The last few weeks have not been particularly good for the organizers of the National Tea Party Convention, as activists have questioned its cost and sponsors have started to withdraw.
And now it looks like one of the featured speakers, Rep. Marsha Blackburn, might be having second thoughts about her participation:
Last week, U.S. Rep. Marsha Blackburn, R-Tenn., was planning to introduce former Alaska Gov. Sarah Palin to a raving hometown crowd of TEA Partiers early next month in Nashville. This afternoon, she appears to be having cold feet.
"We've got it under review. We've got the request, and we'll see what happens," Blackburn said in an interview in her Cannon Building office. "It's a 'We the people' event, and I think sometimes it's become about 'I the organizer,' for the organizer."

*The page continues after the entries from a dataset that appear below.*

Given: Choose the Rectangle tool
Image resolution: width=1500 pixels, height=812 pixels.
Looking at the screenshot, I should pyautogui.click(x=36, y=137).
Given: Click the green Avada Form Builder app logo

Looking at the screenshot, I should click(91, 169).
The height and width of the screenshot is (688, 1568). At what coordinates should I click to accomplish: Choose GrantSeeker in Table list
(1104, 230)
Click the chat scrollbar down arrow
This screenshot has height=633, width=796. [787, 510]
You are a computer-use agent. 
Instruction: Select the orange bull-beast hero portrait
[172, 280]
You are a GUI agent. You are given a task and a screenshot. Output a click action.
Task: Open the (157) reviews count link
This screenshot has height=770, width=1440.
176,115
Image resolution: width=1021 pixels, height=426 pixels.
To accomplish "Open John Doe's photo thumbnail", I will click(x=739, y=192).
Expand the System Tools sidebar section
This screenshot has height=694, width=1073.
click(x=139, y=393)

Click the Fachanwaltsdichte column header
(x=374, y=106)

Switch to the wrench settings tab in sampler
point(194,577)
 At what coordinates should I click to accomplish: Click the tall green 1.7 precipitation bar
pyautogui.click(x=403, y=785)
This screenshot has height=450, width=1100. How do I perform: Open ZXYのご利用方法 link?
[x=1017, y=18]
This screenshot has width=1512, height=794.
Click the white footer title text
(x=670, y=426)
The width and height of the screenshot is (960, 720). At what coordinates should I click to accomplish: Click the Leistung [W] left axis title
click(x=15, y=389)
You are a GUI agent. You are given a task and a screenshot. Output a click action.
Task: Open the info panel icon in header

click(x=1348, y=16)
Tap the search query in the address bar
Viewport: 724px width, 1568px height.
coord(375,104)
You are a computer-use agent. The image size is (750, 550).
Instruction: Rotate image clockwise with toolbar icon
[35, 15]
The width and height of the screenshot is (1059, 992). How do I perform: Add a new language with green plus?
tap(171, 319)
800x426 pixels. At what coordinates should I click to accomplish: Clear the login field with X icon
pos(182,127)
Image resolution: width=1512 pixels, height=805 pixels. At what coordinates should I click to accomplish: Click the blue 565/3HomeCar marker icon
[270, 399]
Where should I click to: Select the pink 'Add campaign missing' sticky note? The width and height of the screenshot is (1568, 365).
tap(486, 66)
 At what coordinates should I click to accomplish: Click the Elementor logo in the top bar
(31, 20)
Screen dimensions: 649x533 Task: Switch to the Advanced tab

She was referring to growing protests that the $549-per-person cost of the for-profit Tea Party Nation event on Feb. 4-6 at the Opryland Hotel is pricing some grassroots activists out. Some sponsors and supporters are fighting about the nature of the Taxed Enough Already (TEA) conservative movement and plans to showcase its stars, which include Palin, Blackburn and Rep. Michele Bachmann, R-Minn.
Blackburn said she is interested in hearing from the TEA Party groups and has addressed them at previous events.
Asked if she was asking for a review of the event by the Committee on Standards of Official Conduct, the so-called ethics committee, she declined to say. But afterward, her spokesman, Claude Chafin, called The Commercial Appeal to say an official request for review by the ethics panel has been made "out of an abundance of caution." The question is "whether they would consider it appropriate for her to do," Chafin said.
And it seems as if Blackburn's skittishness is making Rep. Michele Bachmann's staff a bit skittish as well:
Another listed speaker at the Nashville event, Rep. Michelle Bachmann, R-Minn., was still planning to attend.
"We just checked with Blackburn's office and according to them, they're still attending," Bachmann spokesman Dave Dziok said in an e-mail. "We still plan to attend."
He said Bachmann's advisers "are all just crossing our t's and dotting our i's to make sure everything's in line ethically" for her to attend.